> Kutipan Teks
Materi UU MD3 yang diujikan yaitu Pasal 71 huruf a,
huruf d, huruf e, Pasal 102 ayat (1), Pasal 147 ayat (3), ayat (4), ayat (7),
Pasal 150 ayat (3), ayat (4) huruf a, Pasal 151 ayat (1) huruf a, huruf b, dan
Pasal 154 ayat (5).
Sedangan materi UU P3 yang diujikan yaitu Pasal 18
huruf g, Pasal 20 ayat (1), Pasal 21 ayat (1), ayat (3), Pasal 22 ayat (1),
Pasal 23 ayat (2), Pasal 43 ayat (1), ayat (2), Pasal 46 ayat (1), Pasal 48
ayat (2), ayat (4), ayat (5), Pasal 65 ayat (3), Pasal 68 ayat (2) huruf c,
huruf d, ayat (3), ayat (4), ayat (5), Pasal 69 ayat (1) huruf a, huruf b,
Pasal 70 ayat (1), dan ayat (2).
DPD mendalilkan, Pasal 102 ayat (1) huruf (d) dan
(e) UU MD3, Pasal 48 ayat (2) dan (4) UU P3 telah mereduksi kewenangan
legislasi DPD yang seharusnya setara dengan kewenangan legislasi Anggota,
Komisi, dan Gabungan Komisi DPR. Pasal 18 huruf g, Pasal 20 ayat (1), Pasal 21,
Pasal 22 ayat (1), dan Pasal 23 ayat (2)

[Entri untuk menemukan teks dan elemen]
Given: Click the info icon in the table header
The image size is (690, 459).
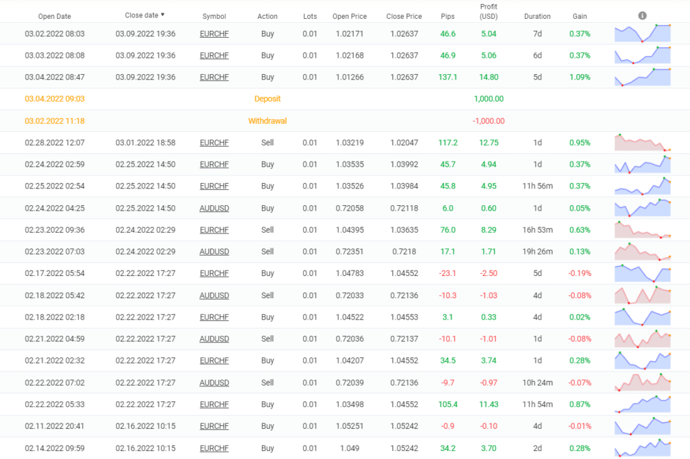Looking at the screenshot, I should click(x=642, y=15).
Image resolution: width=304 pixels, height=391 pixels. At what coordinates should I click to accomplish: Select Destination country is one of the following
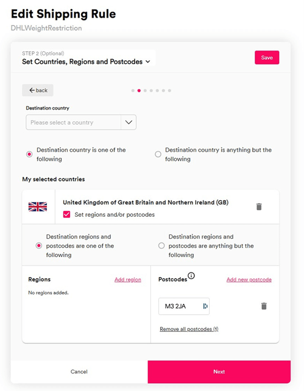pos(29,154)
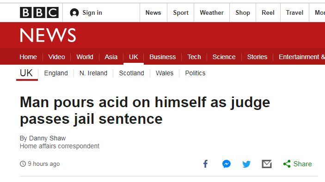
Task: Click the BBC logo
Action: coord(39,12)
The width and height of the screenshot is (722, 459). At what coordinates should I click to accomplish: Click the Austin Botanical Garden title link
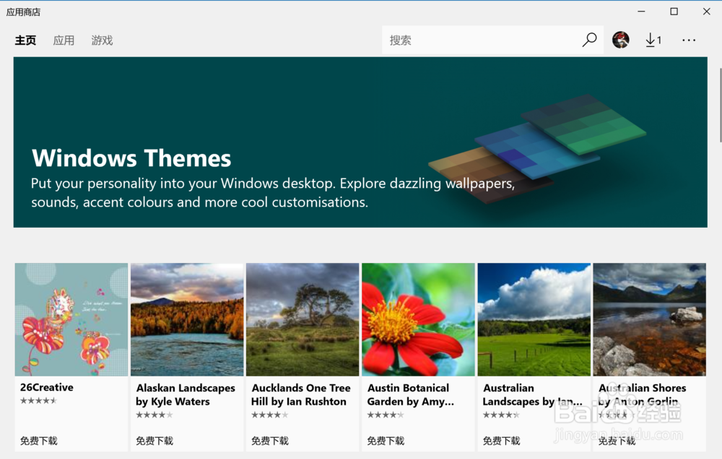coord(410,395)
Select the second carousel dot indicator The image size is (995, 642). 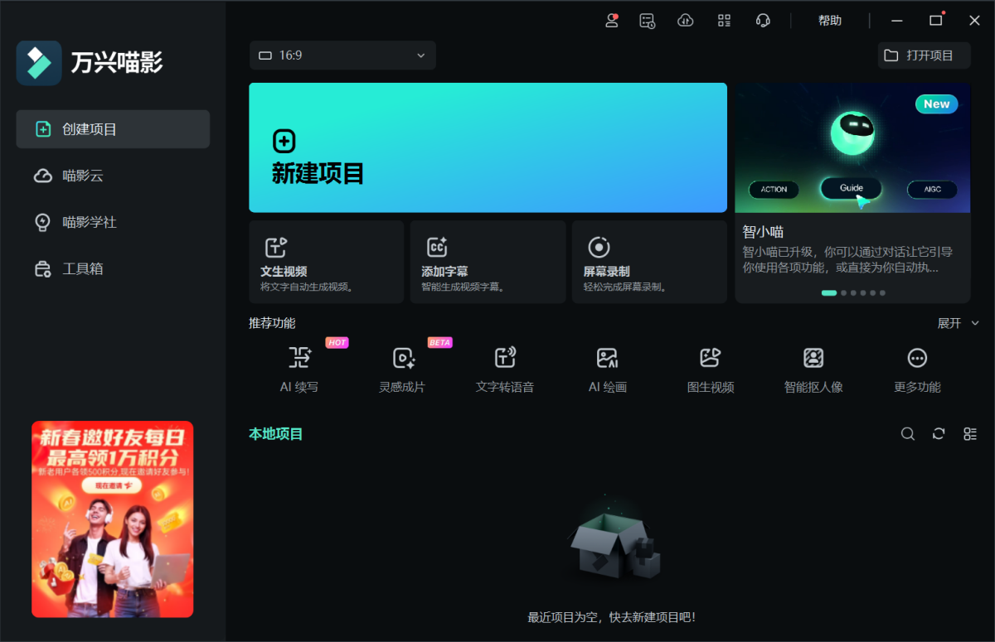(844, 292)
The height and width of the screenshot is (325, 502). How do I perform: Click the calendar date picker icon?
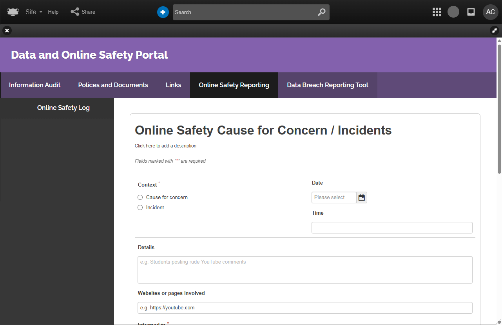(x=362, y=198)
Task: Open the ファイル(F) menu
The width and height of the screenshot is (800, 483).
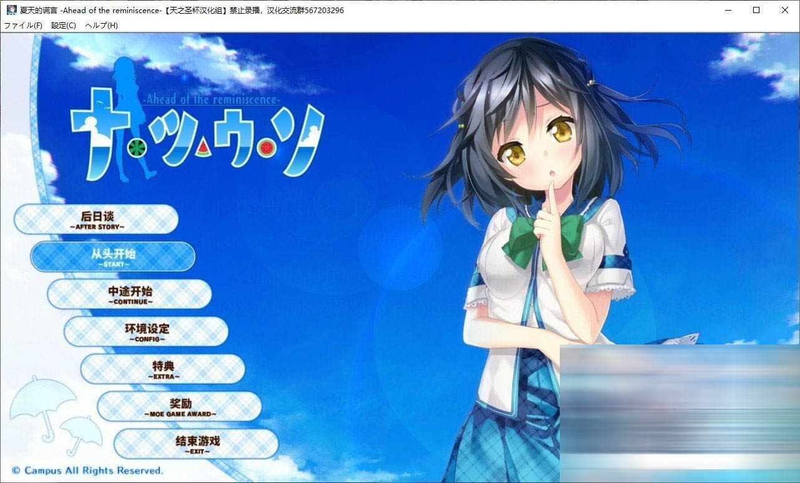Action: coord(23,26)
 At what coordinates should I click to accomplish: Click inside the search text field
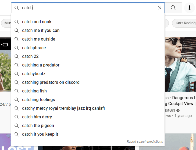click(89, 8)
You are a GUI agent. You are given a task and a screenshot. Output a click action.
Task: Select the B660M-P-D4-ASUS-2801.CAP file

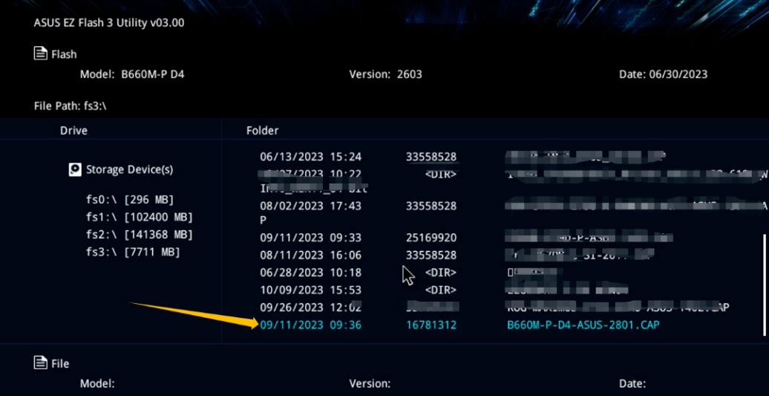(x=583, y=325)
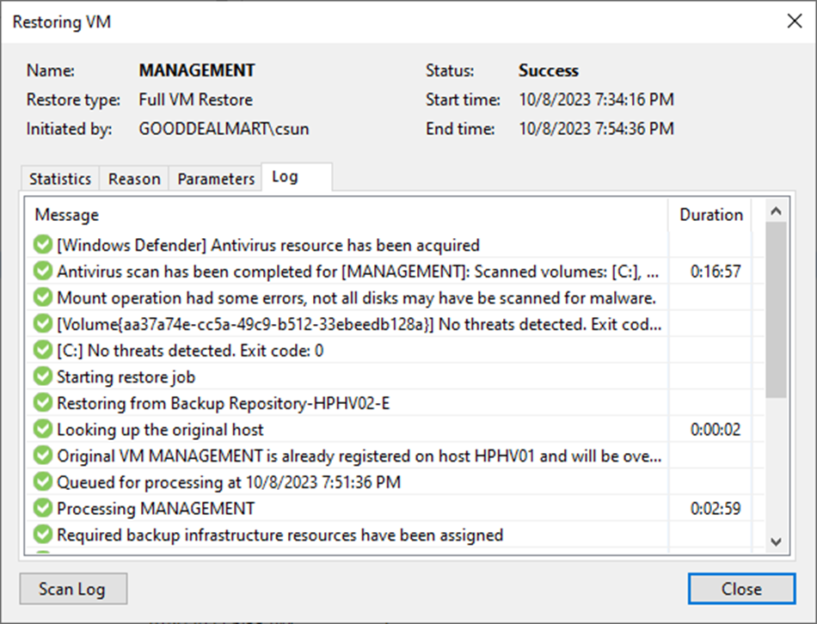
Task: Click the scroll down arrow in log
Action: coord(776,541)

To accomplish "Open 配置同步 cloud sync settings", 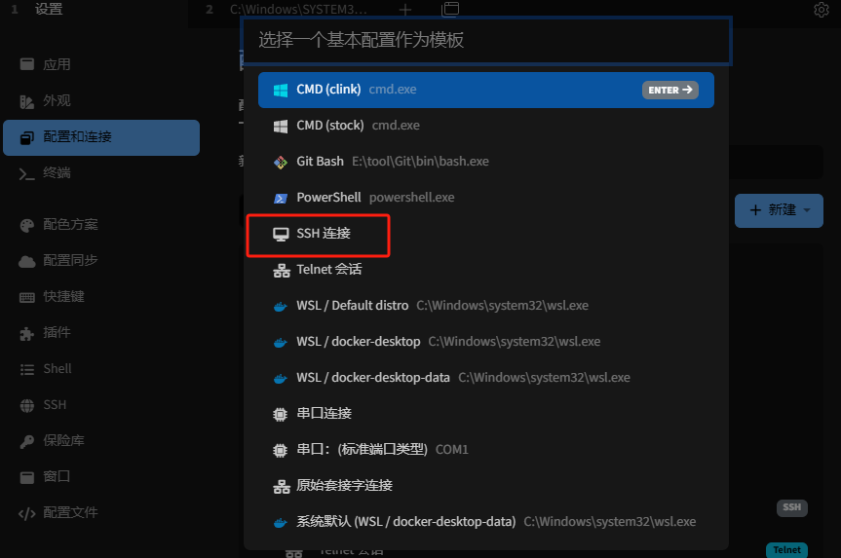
==
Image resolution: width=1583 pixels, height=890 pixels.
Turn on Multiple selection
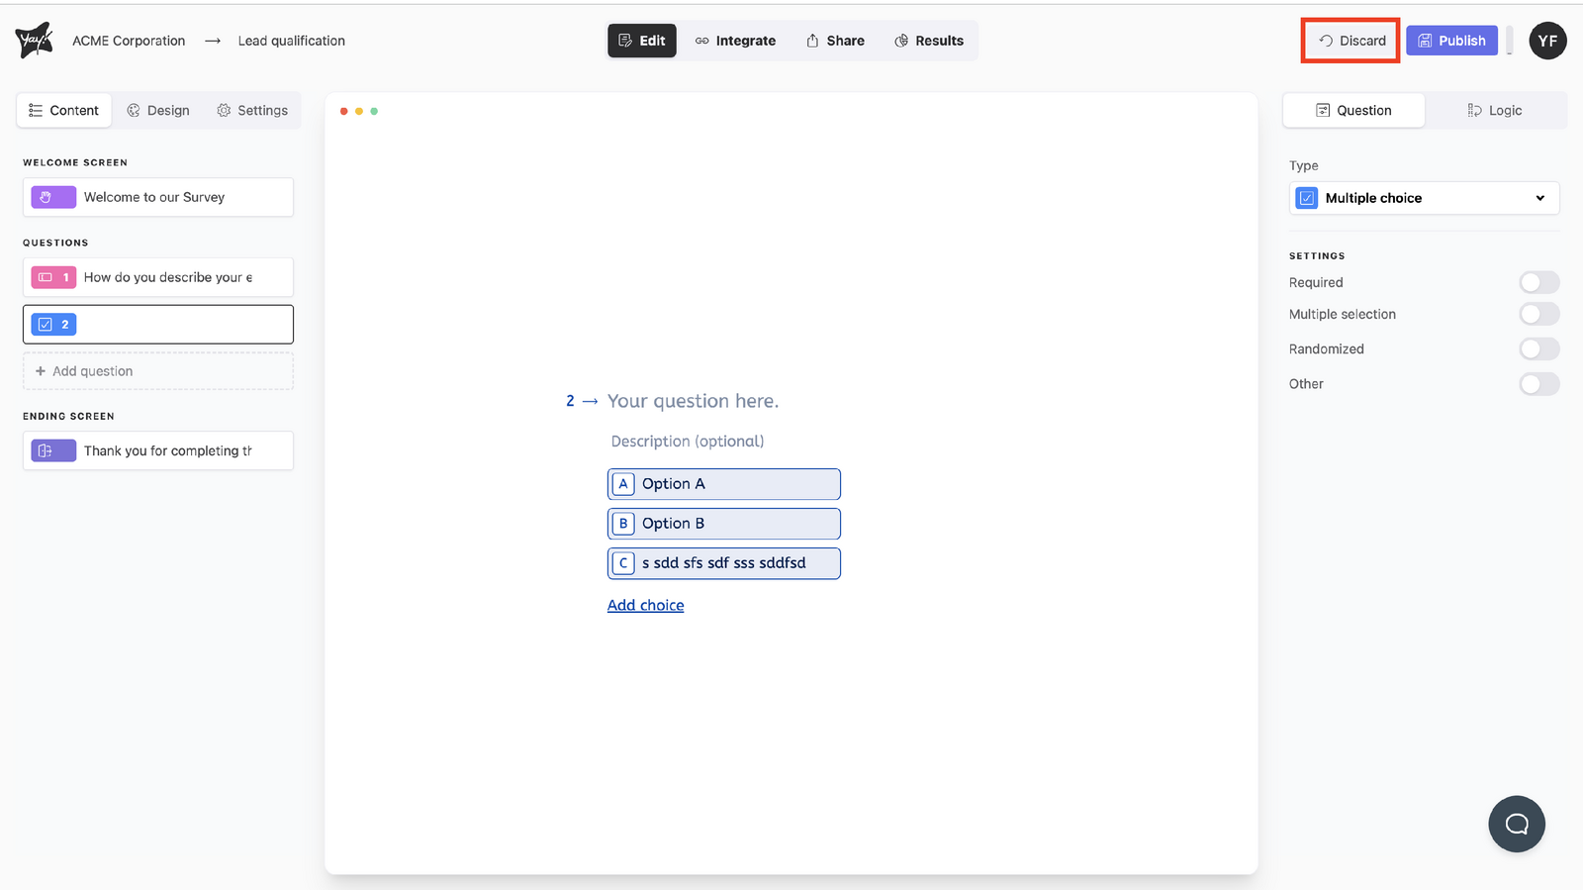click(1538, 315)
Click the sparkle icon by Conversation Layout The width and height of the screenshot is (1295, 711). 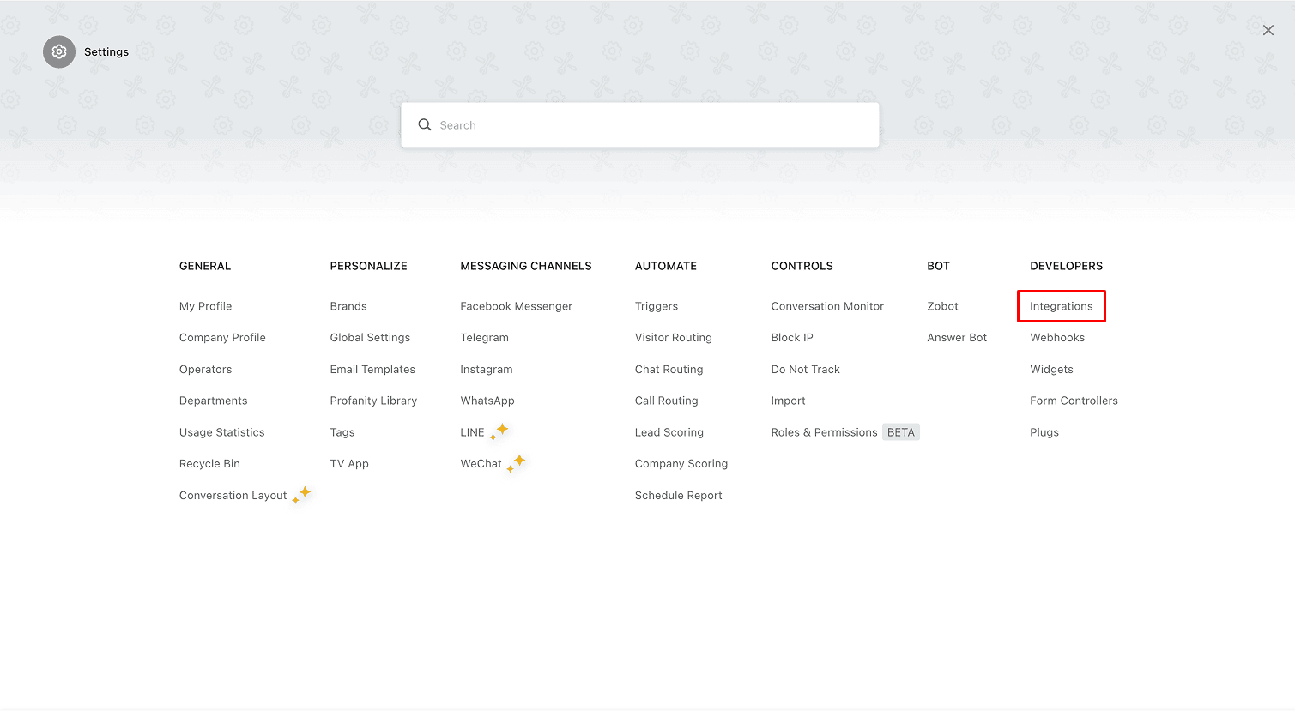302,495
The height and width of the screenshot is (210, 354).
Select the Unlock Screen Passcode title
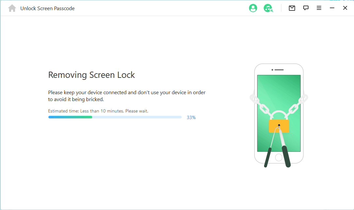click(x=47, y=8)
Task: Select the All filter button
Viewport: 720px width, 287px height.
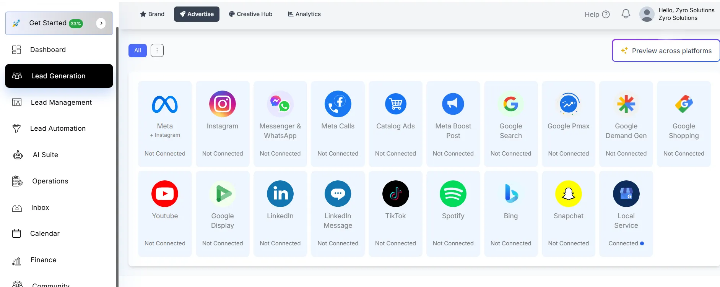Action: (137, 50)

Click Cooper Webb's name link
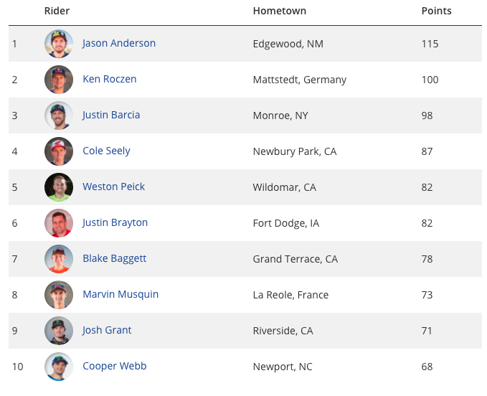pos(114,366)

> Yang Diminta
Tuliskan kembali bagian kutipan tentang uji materi UU MD3 dan UU P3 mulai dari "Materi UU MD3" sampai dengan "154 ayat (5).", sama persis kata demi kata. Materi di atas berdiri sendiri dan terpisah dari kutipan tentang uji materi UU MD3 dan UU P3.

> Jawaban Tugas
Materi UU MD3 yang diujikan yaitu Pasal 71 huruf a,
huruf d, huruf e, Pasal 102 ayat (1), Pasal 147 ayat (3), ayat (4), ayat (7),
Pasal 150 ayat (3), ayat (4) huruf a, Pasal 151 ayat (1) huruf a, huruf b, dan
Pasal 154 ayat (5).